After 1865 several for-profit and religious medical schools were opened to serve the former slaves from the South. The earliest of these institutions was Howard University in Washington, D.C., which first accepted students in 1869. By 1900 a dozen other such colleges were operating in Louisiana, Tennessee, North Carolina, Kentucky, Maryland, and Pennsylvania. Most black physicians in practice in the United States before 1920 graduated from one of these schools. Only four survived until 1910, and only Howard and Meharry Medical College in Nashville (opened in 1876) remain in existence today. In 1895 black physicians founded a professional organization, the National Medical Association. Both the group and its journal continue to flourish.

Individual Achievements

Despite being confined primarily to segregated institutions and medical schools, black physicians during the first decade of this century have an impressive record of achievement.

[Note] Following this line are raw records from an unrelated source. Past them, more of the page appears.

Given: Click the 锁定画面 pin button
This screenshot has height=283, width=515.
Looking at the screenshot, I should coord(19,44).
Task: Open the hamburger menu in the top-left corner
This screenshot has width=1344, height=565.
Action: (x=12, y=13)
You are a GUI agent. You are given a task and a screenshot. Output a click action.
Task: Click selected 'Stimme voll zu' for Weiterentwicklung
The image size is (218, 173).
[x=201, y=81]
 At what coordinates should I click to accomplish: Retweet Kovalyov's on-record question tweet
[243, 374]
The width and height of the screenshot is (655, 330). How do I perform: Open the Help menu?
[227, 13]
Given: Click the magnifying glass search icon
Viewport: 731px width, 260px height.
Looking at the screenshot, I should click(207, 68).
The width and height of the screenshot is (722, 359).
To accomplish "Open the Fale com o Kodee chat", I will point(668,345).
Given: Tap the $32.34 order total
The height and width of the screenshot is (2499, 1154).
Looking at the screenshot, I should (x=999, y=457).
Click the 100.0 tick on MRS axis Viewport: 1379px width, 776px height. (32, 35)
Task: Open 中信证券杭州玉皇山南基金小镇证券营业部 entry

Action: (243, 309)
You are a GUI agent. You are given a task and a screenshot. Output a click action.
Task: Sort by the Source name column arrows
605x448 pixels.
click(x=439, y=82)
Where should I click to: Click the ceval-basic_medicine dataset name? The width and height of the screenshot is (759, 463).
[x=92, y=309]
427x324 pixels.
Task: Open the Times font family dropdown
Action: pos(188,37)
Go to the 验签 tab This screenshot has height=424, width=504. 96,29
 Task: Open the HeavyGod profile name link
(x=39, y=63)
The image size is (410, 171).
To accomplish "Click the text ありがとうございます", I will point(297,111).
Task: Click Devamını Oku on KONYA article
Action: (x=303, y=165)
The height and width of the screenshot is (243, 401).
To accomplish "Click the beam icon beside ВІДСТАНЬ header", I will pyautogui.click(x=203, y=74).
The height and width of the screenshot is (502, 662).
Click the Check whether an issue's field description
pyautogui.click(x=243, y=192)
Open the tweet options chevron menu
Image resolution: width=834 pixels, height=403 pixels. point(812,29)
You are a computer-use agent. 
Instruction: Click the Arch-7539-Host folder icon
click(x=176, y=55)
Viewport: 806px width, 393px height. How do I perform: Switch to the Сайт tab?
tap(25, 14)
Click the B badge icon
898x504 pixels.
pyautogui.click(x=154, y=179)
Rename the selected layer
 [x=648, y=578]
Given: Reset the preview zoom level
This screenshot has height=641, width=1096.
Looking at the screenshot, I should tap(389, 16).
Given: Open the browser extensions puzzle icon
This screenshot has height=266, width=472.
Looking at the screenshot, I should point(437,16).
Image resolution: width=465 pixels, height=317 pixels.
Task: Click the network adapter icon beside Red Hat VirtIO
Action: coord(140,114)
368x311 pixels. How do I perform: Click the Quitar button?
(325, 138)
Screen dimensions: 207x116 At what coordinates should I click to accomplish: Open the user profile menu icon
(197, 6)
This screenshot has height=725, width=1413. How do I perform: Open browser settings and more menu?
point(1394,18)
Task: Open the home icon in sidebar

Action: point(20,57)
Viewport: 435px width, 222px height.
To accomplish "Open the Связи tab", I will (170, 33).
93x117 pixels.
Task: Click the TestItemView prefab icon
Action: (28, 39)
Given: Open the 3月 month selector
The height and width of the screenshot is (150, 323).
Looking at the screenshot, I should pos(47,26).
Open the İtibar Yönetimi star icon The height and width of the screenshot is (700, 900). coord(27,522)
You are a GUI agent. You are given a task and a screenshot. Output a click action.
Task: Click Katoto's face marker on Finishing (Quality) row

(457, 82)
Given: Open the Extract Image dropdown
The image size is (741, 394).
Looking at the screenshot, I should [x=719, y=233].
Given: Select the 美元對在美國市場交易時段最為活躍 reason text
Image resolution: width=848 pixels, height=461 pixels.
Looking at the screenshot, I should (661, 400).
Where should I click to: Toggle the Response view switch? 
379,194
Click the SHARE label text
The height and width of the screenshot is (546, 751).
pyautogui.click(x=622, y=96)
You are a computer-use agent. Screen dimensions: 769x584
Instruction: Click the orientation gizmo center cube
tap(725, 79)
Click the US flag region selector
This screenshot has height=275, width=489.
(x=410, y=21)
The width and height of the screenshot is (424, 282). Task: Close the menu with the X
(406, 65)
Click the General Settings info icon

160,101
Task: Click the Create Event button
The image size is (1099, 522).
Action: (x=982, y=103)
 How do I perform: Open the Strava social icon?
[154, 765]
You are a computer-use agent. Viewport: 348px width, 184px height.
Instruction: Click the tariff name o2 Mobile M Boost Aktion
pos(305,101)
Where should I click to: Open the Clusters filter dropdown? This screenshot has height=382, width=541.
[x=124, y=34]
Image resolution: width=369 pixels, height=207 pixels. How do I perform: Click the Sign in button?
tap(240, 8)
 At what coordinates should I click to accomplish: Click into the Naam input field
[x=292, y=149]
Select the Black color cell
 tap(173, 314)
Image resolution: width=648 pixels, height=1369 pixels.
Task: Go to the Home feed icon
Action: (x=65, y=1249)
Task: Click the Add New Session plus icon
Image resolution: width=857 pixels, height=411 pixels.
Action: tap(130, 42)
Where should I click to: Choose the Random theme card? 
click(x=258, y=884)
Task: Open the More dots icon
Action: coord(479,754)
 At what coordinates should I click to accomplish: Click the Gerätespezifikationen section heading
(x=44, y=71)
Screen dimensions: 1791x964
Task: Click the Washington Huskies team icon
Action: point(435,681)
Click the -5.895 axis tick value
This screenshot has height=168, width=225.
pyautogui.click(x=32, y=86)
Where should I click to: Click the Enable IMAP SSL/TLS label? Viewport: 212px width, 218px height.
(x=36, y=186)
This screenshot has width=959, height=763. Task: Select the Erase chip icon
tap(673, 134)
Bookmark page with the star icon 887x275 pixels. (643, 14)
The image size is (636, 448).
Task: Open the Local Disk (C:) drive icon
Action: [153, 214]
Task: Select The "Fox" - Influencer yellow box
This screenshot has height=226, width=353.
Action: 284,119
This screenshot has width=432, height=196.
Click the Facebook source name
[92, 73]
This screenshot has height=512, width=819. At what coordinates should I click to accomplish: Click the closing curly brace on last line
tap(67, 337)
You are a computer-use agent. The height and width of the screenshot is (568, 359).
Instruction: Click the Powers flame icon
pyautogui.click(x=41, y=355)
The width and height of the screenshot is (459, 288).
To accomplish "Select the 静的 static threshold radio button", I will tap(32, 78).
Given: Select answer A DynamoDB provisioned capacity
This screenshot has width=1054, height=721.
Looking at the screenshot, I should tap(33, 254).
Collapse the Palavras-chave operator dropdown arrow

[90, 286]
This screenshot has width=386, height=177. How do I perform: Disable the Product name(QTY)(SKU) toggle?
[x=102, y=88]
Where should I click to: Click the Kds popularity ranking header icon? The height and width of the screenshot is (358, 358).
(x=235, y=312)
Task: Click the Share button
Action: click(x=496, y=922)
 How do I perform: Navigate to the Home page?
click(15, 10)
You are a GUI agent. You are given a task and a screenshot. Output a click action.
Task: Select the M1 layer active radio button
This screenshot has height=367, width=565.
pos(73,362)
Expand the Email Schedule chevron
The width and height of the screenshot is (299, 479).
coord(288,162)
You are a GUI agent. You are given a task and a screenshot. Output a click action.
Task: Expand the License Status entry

The black hospital movement that lasted for several decades gained its initial momentum during this period. These facilities were needed to offer care to black patients who would not be admitted to white hospitals. Dr. Aaron M. Moore raised funds among whites to open Lincoln Hospital in Durham, North Carolina, in 1901. Six years later Dr. Eugene T. Hinson and Algernon Brashear founded Mercy Hospital, the second oldest black facility in Philadelphia. From 1899 to 1901 Dr. Alonzo C. McClennan edited one of the earliest black medical publications in Charleston, South Carolina, the monthly Hospital Herald. In 1908 Drs. John A. Kenney and Charles V. Roman founded the Journal of the National Medical Association. Chicago surgeon Dr. Daniel H. Williams developed in 1904 a suturing (stitching) method for ruptured spleens. Many physicians also began long careers of service to their local black communities, including Dr. George C. Hall in Chicago (1900-1930) and Dr. Benjamin J. Covington in Houston (1903-1961).

After 1909

In the 1890s a young black doctor in Kentucky observed that "As a physician I am well received by my white professional brother. We ride in the same buggy, consult together, and read each other's books. I have a few white patients, but most of them are colored." This cordial segregation continued throughout most of this century for black physicians. Blacks were not admitted to many medical schools until well after World War II, and their numbers remain small at many institutions. Just before and after 1900 blacks had to create their own medical institutions—schools, local and national associations, hospitals, and journals. The need for this separate system has only in recent years begun to dissipate.

Sources:

M. O. Bousfield, "An Account of Physicians of Color in the United States," Bulletin of the History of Medicine, 17 (January 1945): 61 84;

Todd L. Savitt, "Entering a White Profession: Black Physicians in the New South, 1880-1920," Bulletin of the History of Medicine, 61 (Winter 1987): 507-540.